Personal Wavelength and GMOs
by Jerry Gin, PhD
Lately, I have gotten into the habit of testing all the vegetables I buy at the supermarkets to determine whether they are good or bad for me. In one popular supermarket, I found the majority of the vegetables tested “bad” for me. In an Asian supermarket, I found most of the vegetables were good for me. This led me to read a little more about GMO foods. I thought it would be good to describe some of my findings about GMO foods and describe a method I use for testing if a food is good or bad for you. I also found this technique very useful for knowing whether a food in the refrigerator has spoiled or is still healthy to eat; and it works very well to know if a supplement is one you should take or not take.
First, a brief description about GMOs. Genetically Modified Foods (GMO) are toxic, not because of the chemical nature of the food, but because of the herbicide (weed killer) used in conjunction with the plants to get rid of weeds. The genetics of the plants were modified so that they are resistant to “Roundup” (Glyphosate or N-(phosphonomethyl) glycine). Glyphosate is an inhibitor of an enzyme used by humans, animals and plants to make three essential amino acids: tyrosine, tryptophan, and phenylalanine.
Levels of glyphosate found in foods can exceed EPA safety standards. Animals exposed to glyphosate have shown chronic kidney deficiencies, liver congestion and necrosis, two to three times increase in mortality, tumors, pituitary and other hormone imbalances. Glyphosate decreases manganese levels in plants, impacts gut bacteria and their metabolism, inactivates cytochrome P450 enzymes, may be associated with celiac disease, and may be connected with autism related to manganese deficiency. (See article by Jerry Tennant, MD, in Healing is Voltage: Cancer’s On/off Switches, starting on page 287).
In my forays to the supermarket, I have found vegetables in the “non-organic” section which test safe for me and foods in the “organic” section which are deemed not healthy for me.
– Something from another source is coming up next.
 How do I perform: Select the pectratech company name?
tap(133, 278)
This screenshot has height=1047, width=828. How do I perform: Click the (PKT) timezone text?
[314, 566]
Thus, labels, for me, are not always reliable. It may have nothing to do with GMO or non-GMO. It could be that some organic foods are grown in soil that has been extensively treated with herbicides in the past. So, the question becomes: what to do?
The concept of dowsing one’s personal wavelength comes from the field of Biogeometry. You can use this technique to get some information about which foods and supplements may be good for you and which you might want to avoid. To determine your own personal wavelength, use a “neutral” pendulum (e.g., an acrylic ball on a string). In this procedure, the pendulum is held in one hand over the open palm of the other hand. To begin, the finger holding the pendulum is held next to the acrylic ball and the length of the string is gradually lengthened while initiating a front to back motion. Once the length of string reaches about 2 inches, the acrylic ball will start rotating clockwise. The length of the string at which this happens is your personal wavelength. If you put your hand over a food or supplement which is not good for you, then the pendulum will go counterclockwise. If the food is neither good nor bad for you, the pendulum may just swing back and forth.
For a YouTube video discussion of the Personal Wavelength, see Robert Gilbert’s video:
If you see me at the meetings, I would be happy to demonstrate this procedure for you. It may take some practice, but it is a great technique. This is not mental dowsing since you are not asking a question, just letting the pendulum respond.